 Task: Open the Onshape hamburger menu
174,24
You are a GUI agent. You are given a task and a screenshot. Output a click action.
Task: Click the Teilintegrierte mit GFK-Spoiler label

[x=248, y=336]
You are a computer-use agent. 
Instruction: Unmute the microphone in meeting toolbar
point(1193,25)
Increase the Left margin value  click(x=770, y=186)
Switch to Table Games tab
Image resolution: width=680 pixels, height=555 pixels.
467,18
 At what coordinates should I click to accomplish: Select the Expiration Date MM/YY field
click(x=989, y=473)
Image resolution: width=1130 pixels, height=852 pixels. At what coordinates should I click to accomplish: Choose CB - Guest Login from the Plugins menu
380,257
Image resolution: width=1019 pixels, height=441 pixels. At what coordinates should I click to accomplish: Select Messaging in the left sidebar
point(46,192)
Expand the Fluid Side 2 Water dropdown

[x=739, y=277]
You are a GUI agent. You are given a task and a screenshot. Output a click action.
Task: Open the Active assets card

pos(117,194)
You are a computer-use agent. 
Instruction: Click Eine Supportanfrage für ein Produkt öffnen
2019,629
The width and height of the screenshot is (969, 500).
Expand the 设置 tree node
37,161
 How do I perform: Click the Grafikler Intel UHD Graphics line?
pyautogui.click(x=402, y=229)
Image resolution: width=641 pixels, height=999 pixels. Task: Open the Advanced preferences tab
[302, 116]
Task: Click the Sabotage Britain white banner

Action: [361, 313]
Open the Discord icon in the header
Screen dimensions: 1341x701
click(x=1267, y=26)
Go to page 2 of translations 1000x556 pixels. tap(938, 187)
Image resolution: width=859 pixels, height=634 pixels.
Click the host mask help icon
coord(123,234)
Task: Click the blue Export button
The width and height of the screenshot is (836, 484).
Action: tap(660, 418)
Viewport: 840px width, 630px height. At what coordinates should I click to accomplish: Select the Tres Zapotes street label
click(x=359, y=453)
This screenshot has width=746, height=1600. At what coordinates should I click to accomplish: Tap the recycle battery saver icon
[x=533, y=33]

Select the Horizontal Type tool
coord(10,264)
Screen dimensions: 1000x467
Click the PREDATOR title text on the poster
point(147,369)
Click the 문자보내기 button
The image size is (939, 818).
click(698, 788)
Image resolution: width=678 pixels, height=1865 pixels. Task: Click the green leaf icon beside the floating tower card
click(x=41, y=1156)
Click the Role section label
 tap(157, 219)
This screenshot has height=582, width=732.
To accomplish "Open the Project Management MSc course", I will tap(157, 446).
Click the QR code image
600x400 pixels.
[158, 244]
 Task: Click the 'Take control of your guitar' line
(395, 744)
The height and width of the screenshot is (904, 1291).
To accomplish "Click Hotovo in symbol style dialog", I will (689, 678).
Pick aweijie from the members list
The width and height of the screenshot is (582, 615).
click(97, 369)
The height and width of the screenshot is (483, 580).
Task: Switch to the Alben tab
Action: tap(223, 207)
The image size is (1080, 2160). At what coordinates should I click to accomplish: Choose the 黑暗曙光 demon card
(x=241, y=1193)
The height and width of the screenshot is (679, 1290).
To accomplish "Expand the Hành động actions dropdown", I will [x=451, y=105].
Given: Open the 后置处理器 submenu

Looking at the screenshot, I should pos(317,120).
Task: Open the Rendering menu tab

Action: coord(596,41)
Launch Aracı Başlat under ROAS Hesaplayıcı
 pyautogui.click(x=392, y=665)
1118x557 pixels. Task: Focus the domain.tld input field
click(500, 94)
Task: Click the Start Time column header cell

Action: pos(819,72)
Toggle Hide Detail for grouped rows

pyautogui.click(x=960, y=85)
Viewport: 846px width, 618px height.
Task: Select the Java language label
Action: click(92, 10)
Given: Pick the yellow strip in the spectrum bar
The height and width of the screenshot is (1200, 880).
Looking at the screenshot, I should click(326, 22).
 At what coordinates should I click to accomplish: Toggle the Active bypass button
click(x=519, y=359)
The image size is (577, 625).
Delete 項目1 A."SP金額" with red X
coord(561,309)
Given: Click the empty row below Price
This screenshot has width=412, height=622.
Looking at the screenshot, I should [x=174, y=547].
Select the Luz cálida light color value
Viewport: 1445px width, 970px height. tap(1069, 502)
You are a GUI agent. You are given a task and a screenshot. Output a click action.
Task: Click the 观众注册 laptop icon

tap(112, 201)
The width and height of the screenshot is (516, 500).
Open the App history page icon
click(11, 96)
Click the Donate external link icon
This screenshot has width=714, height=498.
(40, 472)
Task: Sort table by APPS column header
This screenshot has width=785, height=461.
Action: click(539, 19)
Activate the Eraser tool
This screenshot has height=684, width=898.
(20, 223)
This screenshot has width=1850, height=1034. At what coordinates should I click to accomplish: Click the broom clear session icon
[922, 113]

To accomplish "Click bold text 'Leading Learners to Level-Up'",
────────────────────
Exercise instructions:
Each line from the one containing "The width and height of the screenshot is (516, 500)." through the end of the entries, both included, is to be returned exactly, with no other lines.

Expected answer:
The width and height of the screenshot is (516, 500).
Open the App history page icon
click(11, 96)
Click the Donate external link icon
This screenshot has width=714, height=498.
(40, 472)
Task: Sort table by APPS column header
This screenshot has width=785, height=461.
Action: click(539, 19)
Activate the Eraser tool
This screenshot has height=684, width=898.
(20, 223)
This screenshot has width=1850, height=1034. At what coordinates should I click to accomplish: Click the broom clear session icon
[922, 113]

To accomplish "Click bold text 'Leading Learners to Level-Up'",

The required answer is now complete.